The theatre-makers are mindful of the hall’s precious Tasmanian blackwood and tallowwood floor beneath the track, as well as the famed 25-metre-wide grand organ at one end. “Yeah, don’t touch the pipe organ,” Watson says, laughing. “And we must take care of the stunning parquetry floor.”
Wilkinson has been skating since the age of six, when her dad bought her a beat-up pair of roller-skates at a garage sale. After father and daughter went to their first roller derby “bout” together in 2008, Wilkinson was hooked.
She’s been part of the Wild Hearses since 2023, taking the name BB Gun in honour of her mentor: the late Sarah Strong-Law AKA Barrelhouse Bessy, the Texas-born founder of the sport in Adelaide, who was killed in a road accident in 2022.
Like the character loosely based on her in Mama Does Derby, Watson came to roller derby later in life and saw the “legendary” Strong-Law compete in the first bout she attended: at Puckhandlers rink in north-east Melbourne in 2008. “We wouldn’t be doing this show without Sarah, she’s in the fabric of everything we’re doing,” she says.
Recalling that first encounter with roller derby, Watson says: “The stakes were so high.
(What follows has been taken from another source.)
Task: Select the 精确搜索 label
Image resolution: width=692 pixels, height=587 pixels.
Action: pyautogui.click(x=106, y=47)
The athleticism, the strength, the power, the agility, also the theatre of the thing, their sense of character as performers.”
She signed up for beginners training with the Victorian Roller Derby League, bringing along her six-year-old daughter, Ivy. They watched bouts together too, and Watson was surprised – never having been a sports barracker – to find herself “holding a can of VB over my head and yelling encouragement and obscenities”.
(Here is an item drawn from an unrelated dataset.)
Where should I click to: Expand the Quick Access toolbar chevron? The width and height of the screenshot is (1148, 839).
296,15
But one day the mother and daughter witnessed an accident that frightened Watson. “Somebody wearing all their safety gear went down,” she recalls. “They were unconscious for a long time, and the ambulance took them away. It turns out that they had broken their cheekbone; their eye socket was basically broken.”
The episode scared Watson off advancing to competition; she decided to transfer her love of roller derby to the stage instead. She pitched the story to the playwright and actor Gay, her longtime collaborator.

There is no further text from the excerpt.